(AGENPARL) - Roma, 31 Luglio 2026 - La gestione dei flussi migratori torna a infiammare i rapporti diplomatici all’interno dell’Unione Europea. A seguito dell’arrivo di migliaia di migranti nell’enclave spagnola nordafricana di Ceuta, il governo italiano ha deciso di sospendere temporaneamente il regime di libera circolazione di Schengen nei confronti della Spagna, ordinando la chiusura delle frontiere marittime e aeree tra i due Paesi.

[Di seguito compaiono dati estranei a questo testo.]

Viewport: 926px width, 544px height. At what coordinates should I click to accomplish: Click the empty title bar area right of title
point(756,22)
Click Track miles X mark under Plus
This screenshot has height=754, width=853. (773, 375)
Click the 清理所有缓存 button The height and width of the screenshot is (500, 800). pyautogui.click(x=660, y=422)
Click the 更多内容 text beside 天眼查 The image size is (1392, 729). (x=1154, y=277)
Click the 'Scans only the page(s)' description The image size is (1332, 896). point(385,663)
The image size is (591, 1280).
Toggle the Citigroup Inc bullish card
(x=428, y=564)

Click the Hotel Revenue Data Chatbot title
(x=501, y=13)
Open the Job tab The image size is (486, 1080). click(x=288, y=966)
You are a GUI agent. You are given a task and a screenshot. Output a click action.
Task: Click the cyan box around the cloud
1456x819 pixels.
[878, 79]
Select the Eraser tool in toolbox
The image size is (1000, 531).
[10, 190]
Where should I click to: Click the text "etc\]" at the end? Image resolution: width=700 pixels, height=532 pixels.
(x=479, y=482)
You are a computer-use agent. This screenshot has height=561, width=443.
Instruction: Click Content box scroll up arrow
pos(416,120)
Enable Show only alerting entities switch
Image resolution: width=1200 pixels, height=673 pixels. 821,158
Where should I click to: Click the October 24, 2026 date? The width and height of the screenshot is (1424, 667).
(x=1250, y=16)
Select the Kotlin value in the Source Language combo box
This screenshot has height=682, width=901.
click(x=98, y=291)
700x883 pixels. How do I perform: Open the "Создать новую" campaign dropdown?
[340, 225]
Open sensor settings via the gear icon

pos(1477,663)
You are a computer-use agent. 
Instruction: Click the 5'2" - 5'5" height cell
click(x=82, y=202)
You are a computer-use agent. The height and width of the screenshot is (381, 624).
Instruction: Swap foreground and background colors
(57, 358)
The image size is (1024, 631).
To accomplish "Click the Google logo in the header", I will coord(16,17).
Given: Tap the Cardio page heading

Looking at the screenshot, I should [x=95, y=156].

La mossa dell’esecutivo italiano
La decisione è stata annunciata in un primo momento giovedì sera dai vertici dell’esecutivo — la presidente del Consiglio Giorgia Meloni insieme ai vicepremier Antonio Tajani e Matteo Salvini — ed è stata in seguito formalizzata venerdì mattina nel corso di una riunione al Viminale. Presieduta dal ministro dell’Interno Matteo Piantedosi, la misura è stata adottata sulla base delle indicazioni formulate dal Comitato italiano per l’analisi delle migrazioni e la sicurezza delle frontiere.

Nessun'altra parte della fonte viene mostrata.